Como eu falei no meu último texto, fiquei interessado em experimentar a revelação fotográfica como se fazia antigamente. Não bastou revelar aquele rolo de filme esquecido, eu também queria bater algumas fotos, então pesquisei um pouco sobre o que se encontra disponível em se tratando de câmaras analógicas, já que eu não tinha mais nenhuma. O mercado de materiais fotográficos usados na Internet, basicamente resumido ao Mercado Livre, é bastante pobre no Brasil. Não há variedade de câmaras boas e baratas. As mais comuns são as de plástico, saboneteiras, e as onipresentes Olympus Trip. Mas há um modelo que me chamou atenção: as Olympus Pen. São câmaras de meio quadro, perfeitas para dar a impressão de que um rolo de filme não está absurdamente caro.
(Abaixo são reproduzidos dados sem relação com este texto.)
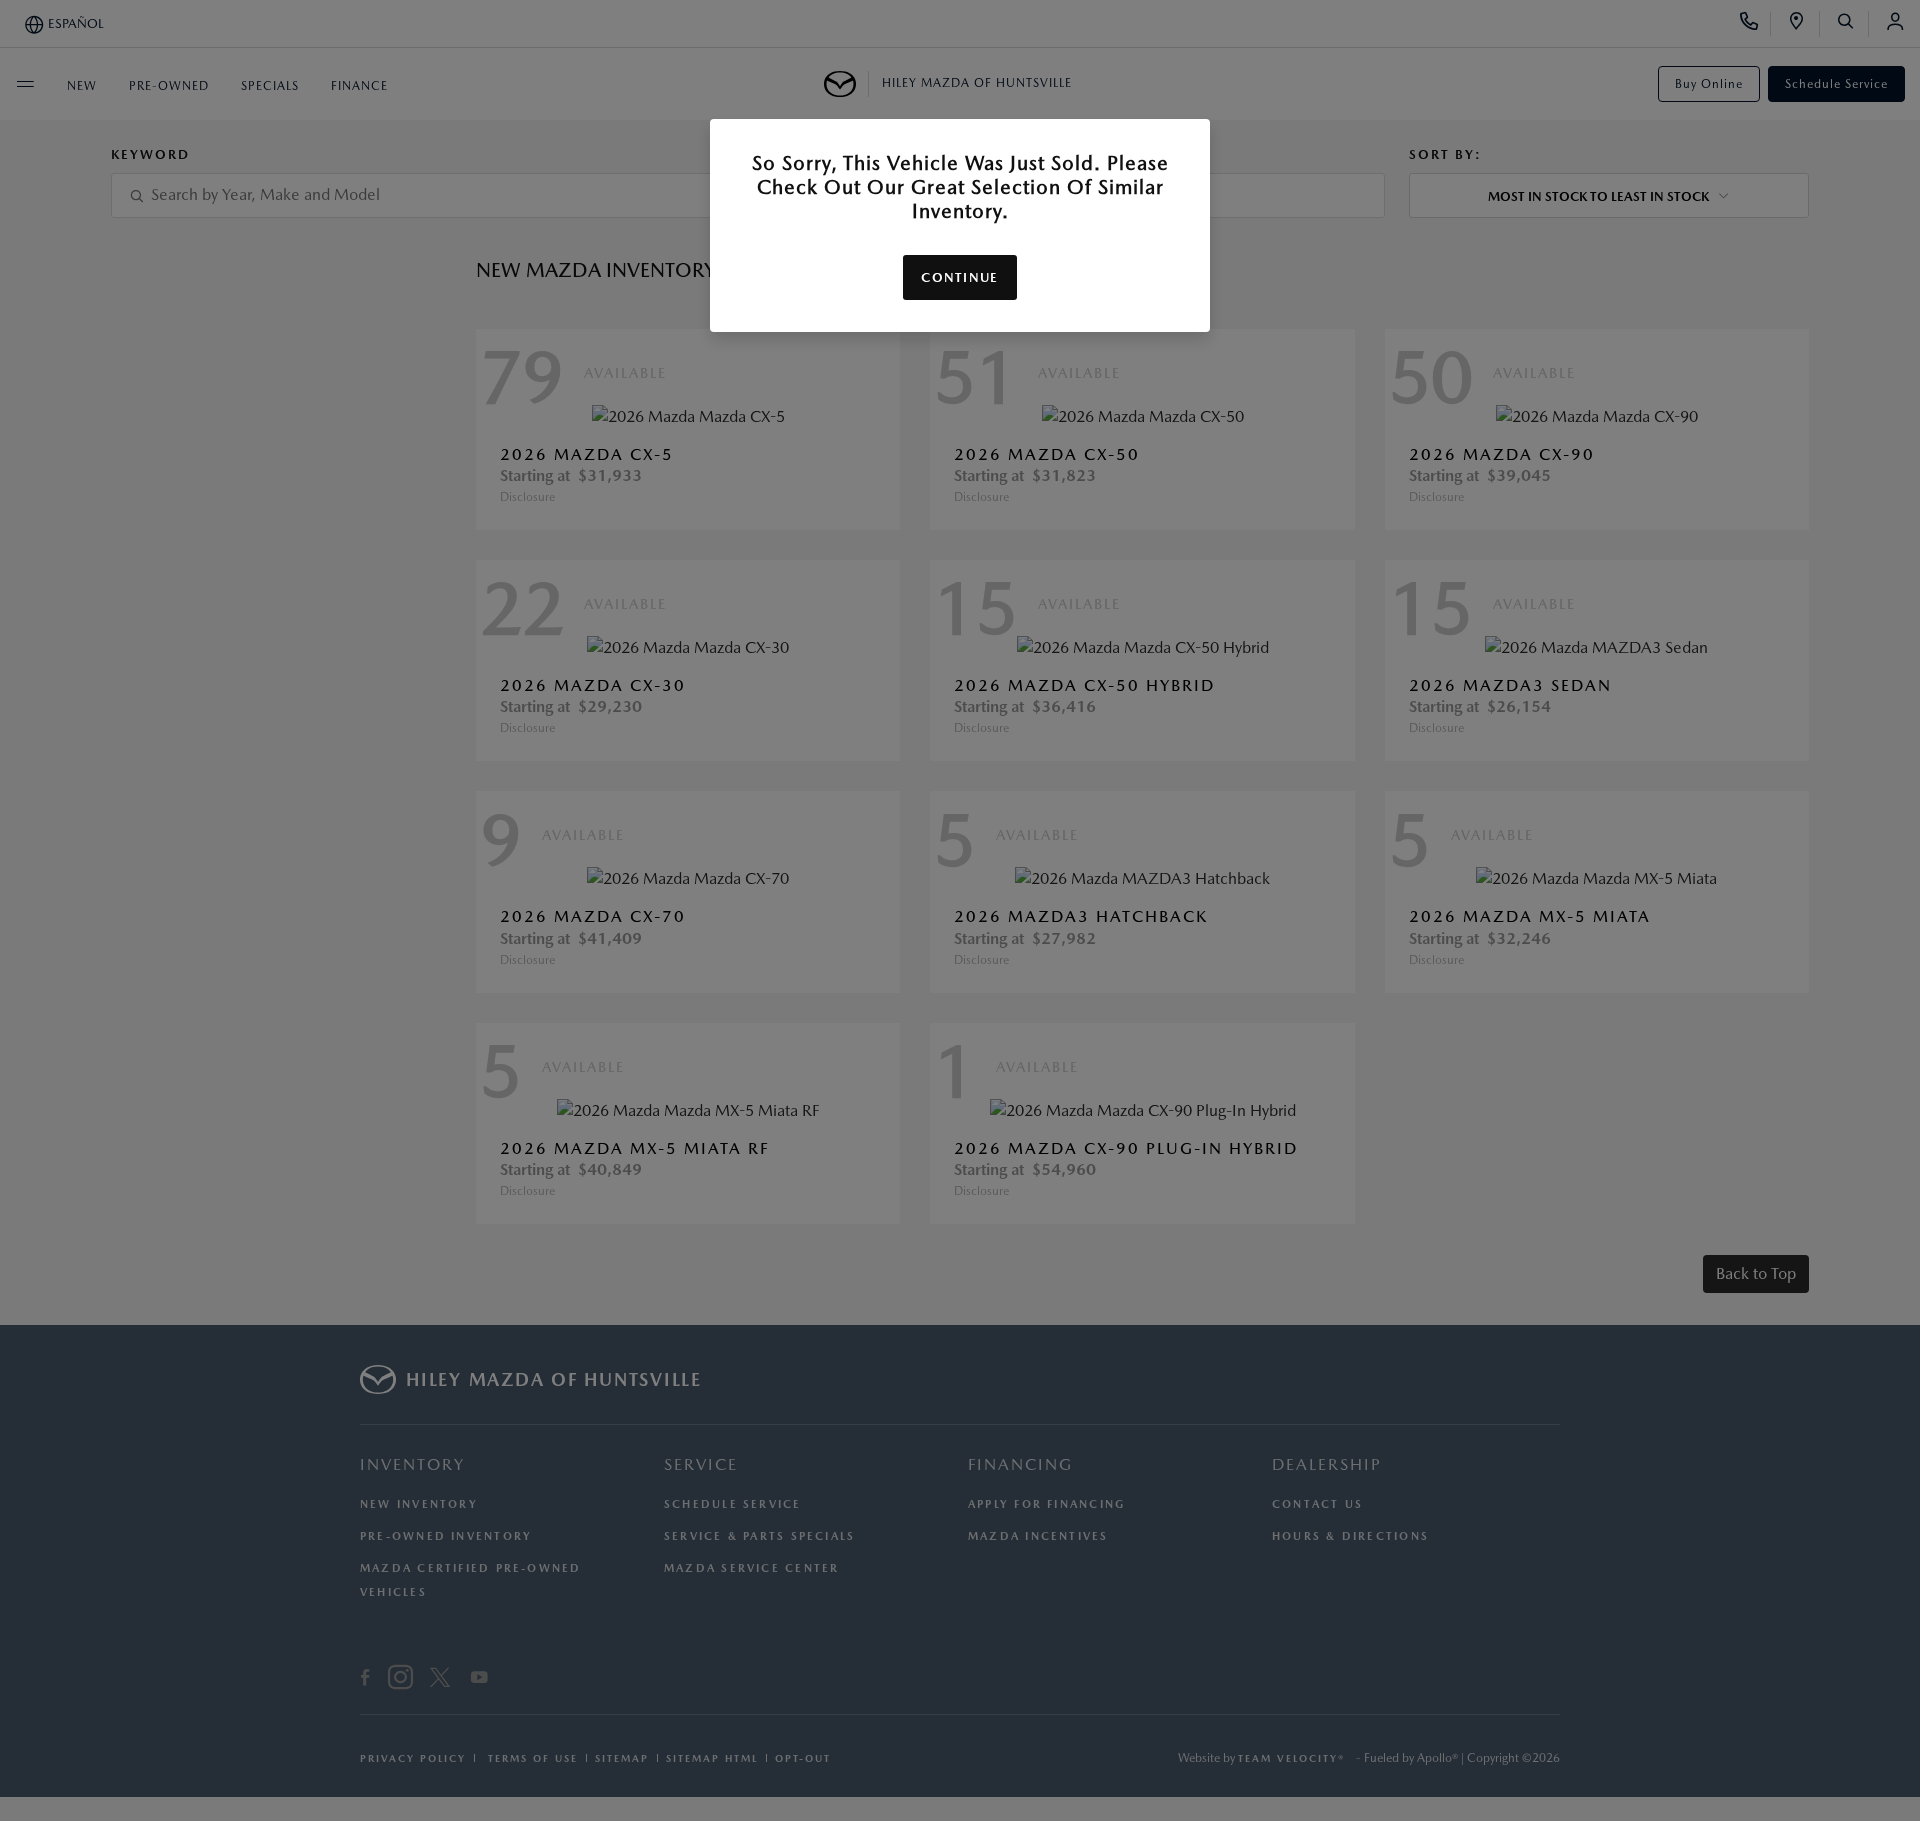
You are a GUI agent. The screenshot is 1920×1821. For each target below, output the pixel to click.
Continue (959, 277)
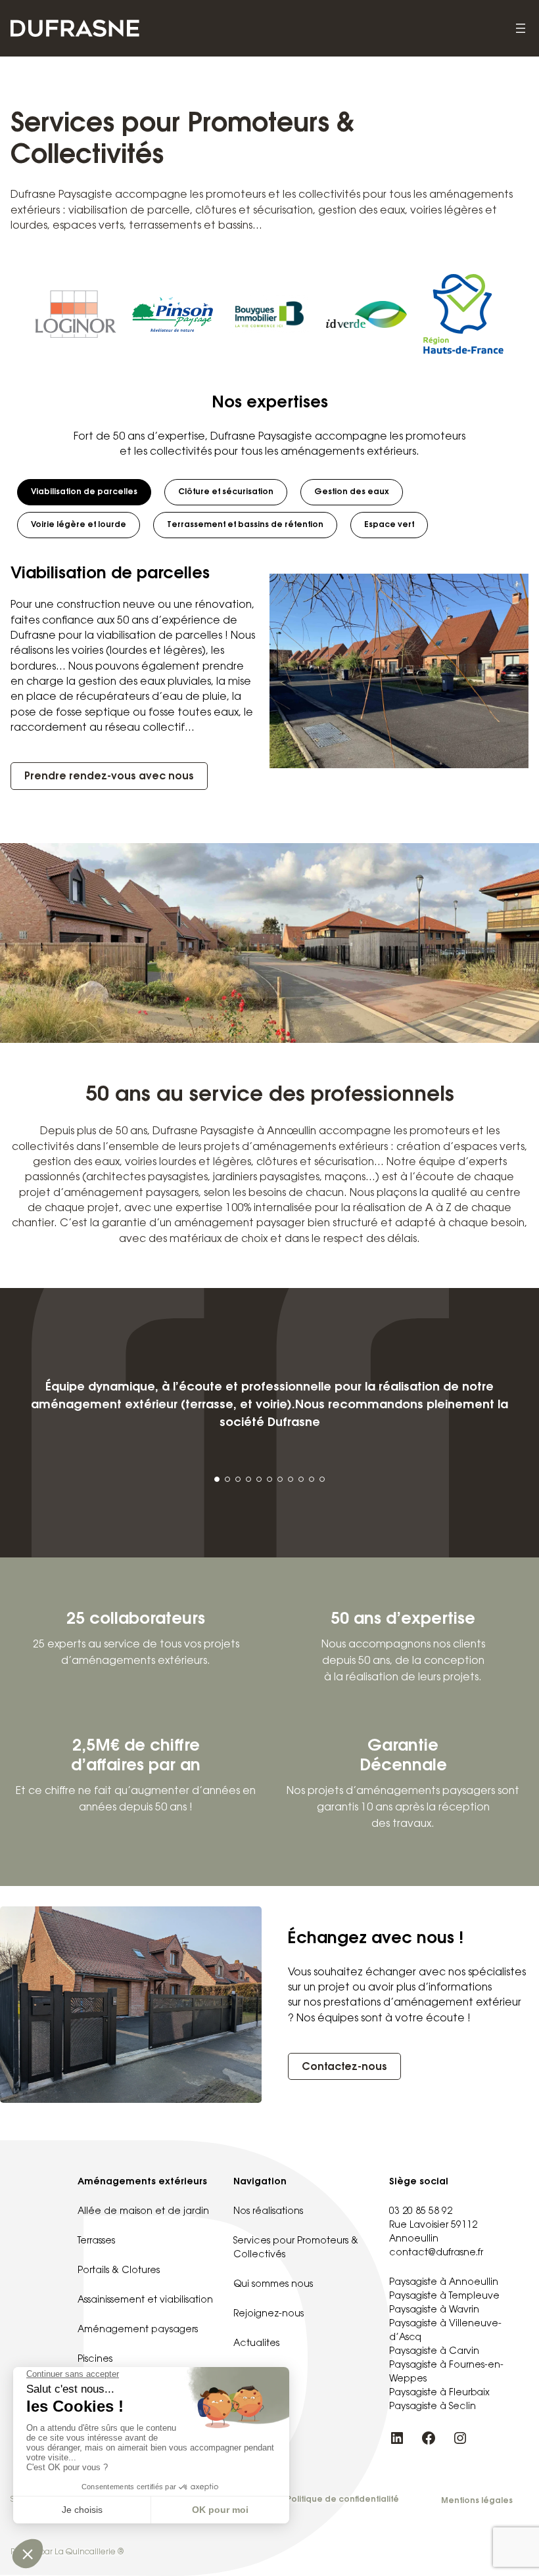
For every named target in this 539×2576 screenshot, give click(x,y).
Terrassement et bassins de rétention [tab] (245, 525)
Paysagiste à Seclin (432, 2407)
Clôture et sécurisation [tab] (225, 492)
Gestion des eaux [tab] (351, 492)
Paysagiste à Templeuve (444, 2296)
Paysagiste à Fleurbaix (439, 2393)
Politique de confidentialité (343, 2500)
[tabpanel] (270, 671)
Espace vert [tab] (389, 525)
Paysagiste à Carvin (434, 2352)
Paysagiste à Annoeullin (443, 2283)
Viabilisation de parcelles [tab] (84, 492)
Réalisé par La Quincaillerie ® (67, 2552)
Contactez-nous (344, 2067)
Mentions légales (477, 2501)
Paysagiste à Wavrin (434, 2310)
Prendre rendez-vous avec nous (109, 776)
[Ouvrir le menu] (520, 28)
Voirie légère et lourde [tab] (78, 525)
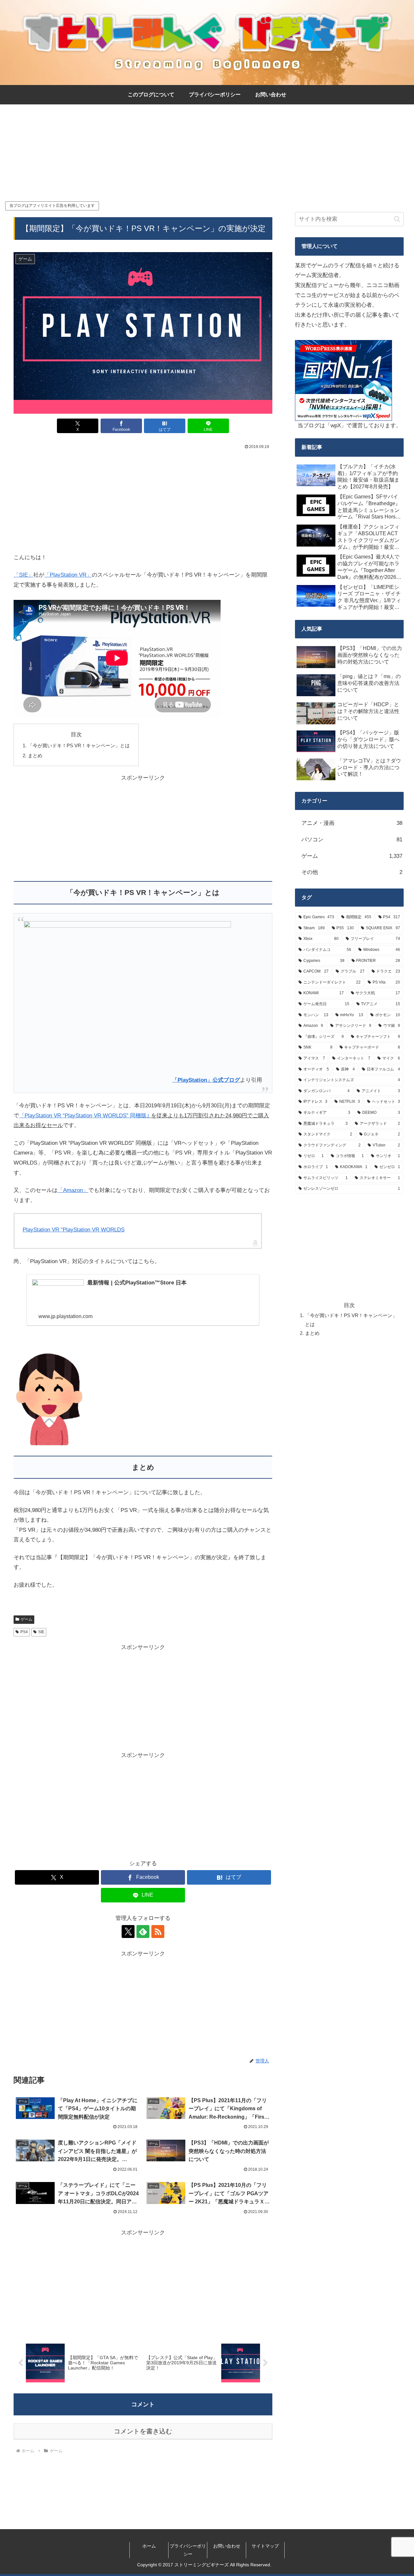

É de se notar também que ainda se vendem máquinas fotográficas novas, as mais comuns são as instantâneas da Fuji, que funcionam de forma semelhante as instantâneas da Polaroid. Já as de filme 135 são todas muito simples, basicamente brinquedos, inclusive uma tal Kodak Ektar H35, que também fotografa com meio quadro. Porém considero o preço alto demais para uma máquina toda de plástico, incluindo a lente. Bom, escolhi então experimentar uma Olympus Pen.
A câmara
A Pen EE2 é uma máquina fotográfica que foi produzida pela japonesa Olympus entre os anos de 1968 e 1977. Ela tem uma objetiva de foco fixo Zuiko (nome das objetivas Olympus) de 28mm e abertura máxima de f/3.5, constituída por 4 elementos (as lentes propriamente ditas) divididas em três grupos. Assim como os demais modelos da linha Pen daquela época, esse tem como característica principal criar fotos de meio quadro, ou seja, dois fotogramas em cada negativo de 24x36mm dos rolos de filme 135 comuns. É como uma irmã menor da Olympus Trip 35, o modelo mais famoso dessa marca naqueles tempos distantes.
Assim como a Trip, a maioria dos modelos da linha Pen eram voltados para a fotografia casual. Essas máquinas foram as primeiras point and shoot. Apontar e disparar, sem precisar de ajustes complicados, graças a um fotômetro de selênio que definia sozinho as regulagens ideais de abertura do diafragma e tempo do obturador, de acordo com o ISO do filme, em determinadas condições de luz. O EE do nome significa Electric Eye (Olho Elétrico). Além da simplicidade no uso, o grande trunfo dessa série foi a economia, já que com um rolo de 36 poses era possível bater 72 fotos.
Detalhes do funcionamento
Quando as condições de luz não são suficientes para uma boa exposição, uma bandeirinha vermelha aparece no viewfinder (aquela janelinha onde você põe o olho e enquadrada o que vai sair na foto) e o obturador não é acionado. Frustrante e ao mesmo tempo bom, já que a foto não acaba sendo desperdiçada.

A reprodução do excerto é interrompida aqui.